[PROMPT] Duplicate the rows without any change, starting at the line that contains "You are a computer-use" and ending at the last line of the rows.

[INFORMATION SUPPLIED]

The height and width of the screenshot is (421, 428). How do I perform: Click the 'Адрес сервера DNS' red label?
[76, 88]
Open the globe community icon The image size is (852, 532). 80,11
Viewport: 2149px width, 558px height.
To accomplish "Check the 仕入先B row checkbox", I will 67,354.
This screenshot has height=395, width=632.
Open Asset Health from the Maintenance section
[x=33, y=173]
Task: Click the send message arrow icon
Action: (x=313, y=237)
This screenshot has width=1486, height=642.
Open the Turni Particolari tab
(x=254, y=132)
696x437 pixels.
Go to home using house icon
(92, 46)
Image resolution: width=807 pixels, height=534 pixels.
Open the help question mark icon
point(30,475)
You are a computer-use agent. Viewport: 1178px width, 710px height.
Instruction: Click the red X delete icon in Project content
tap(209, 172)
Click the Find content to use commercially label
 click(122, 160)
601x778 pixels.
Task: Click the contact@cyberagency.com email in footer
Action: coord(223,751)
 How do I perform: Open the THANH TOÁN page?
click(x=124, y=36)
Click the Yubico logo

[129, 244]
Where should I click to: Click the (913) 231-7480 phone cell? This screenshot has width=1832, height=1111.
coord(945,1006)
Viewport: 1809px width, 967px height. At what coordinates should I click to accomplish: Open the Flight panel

[RESULT OF THE EXERCISE]
You are a computer-use agent. Viewport: 1178px width, 710px height.
Instruction: Click the red X delete icon in Project content
tap(209, 172)
Click the Find content to use commercially label
 click(122, 160)
601x778 pixels.
Task: Click the contact@cyberagency.com email in footer
Action: coord(223,751)
 How do I perform: Open the THANH TOÁN page?
click(x=124, y=36)
Click the Yubico logo

[129, 244]
Where should I click to: Click the (913) 231-7480 phone cell? This screenshot has width=1832, height=1111.
coord(945,1006)
Viewport: 1809px width, 967px height. At what coordinates should I click to accomplish: Open the Flight panel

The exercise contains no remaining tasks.